*** Opening Source extract ***

Glenn

Stateless is more performant than stateful that's true - but the design and
setup of the RBOs is just as much - if not more - important. On a
like-for-like flat performance basis stateless wins every time. 

The downside of UO is that you have an inbuilt setup time (establishing
connection / session / login credentials / etc). You can avoid this by
having either using RedBack (stateful or stateless) or writing your own
connection pooling interface.

Horses for courses - if you were to use SBObjects you don't have to take the
initial connection hit or write a connection pool. If you use RedBack
(SBObjects or not) it comes with inbuilt connection pooling, throttling of
licenses etc. You also get to use the inbuilt SB+ functionality to invoke
SB+ processes and dependencies (based on the properties of a user or user
group) which you would not otherwise have. 

For flat performance use stateless RBOs - but you can get the equivalent by
writing your own add-ons. As usual it comes down to product costs vs.
in-house development costs. My personal preference is RedBack in stateless
mode..... (but you could probably tell that). UO is fine but doesn't scale
as easily.

Regards

JayJay

-----Original Message-----
From: [EMAIL PROTECTED]
[mailto:[EMAIL PROTECTED] On Behalf Of Glenn Batson
Sent: 29 January 2006 00:16
To: [email protected]
Subject: Re: [U2] UO.NET and SB+

My understanding is the sbobject is the state based implementation and was
too slow.  My understanding was the stateless was more performant but not sb
aware.

Again past experience keeps is from going back.
--------------------------
Sent from my BlackBerry Wireless Device
 

-----Original Message-----
From: [EMAIL PROTECTED]
To: [email protected]
Sent: Sat Jan 28 05:54:41 2006
Subject: RE: [U2] UO.NET and SB+

Glenn

If you were considering a WWW route then RedBack supports "SBObjects"

*** Closing Source extract ***

What needs to be done:
Set down, word for word, the part of the email above between "My understanding is" and "from going back.", inclusive.

*** Opening Dataset extract ***

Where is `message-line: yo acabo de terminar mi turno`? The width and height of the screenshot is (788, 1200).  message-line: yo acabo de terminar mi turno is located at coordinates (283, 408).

*** Closing Dataset extract ***

Output for this task:
My understanding is the sbobject is the state based implementation and was
too slow.  My understanding was the stateless was more performant but not sb
aware.

Again past experience keeps is from going back.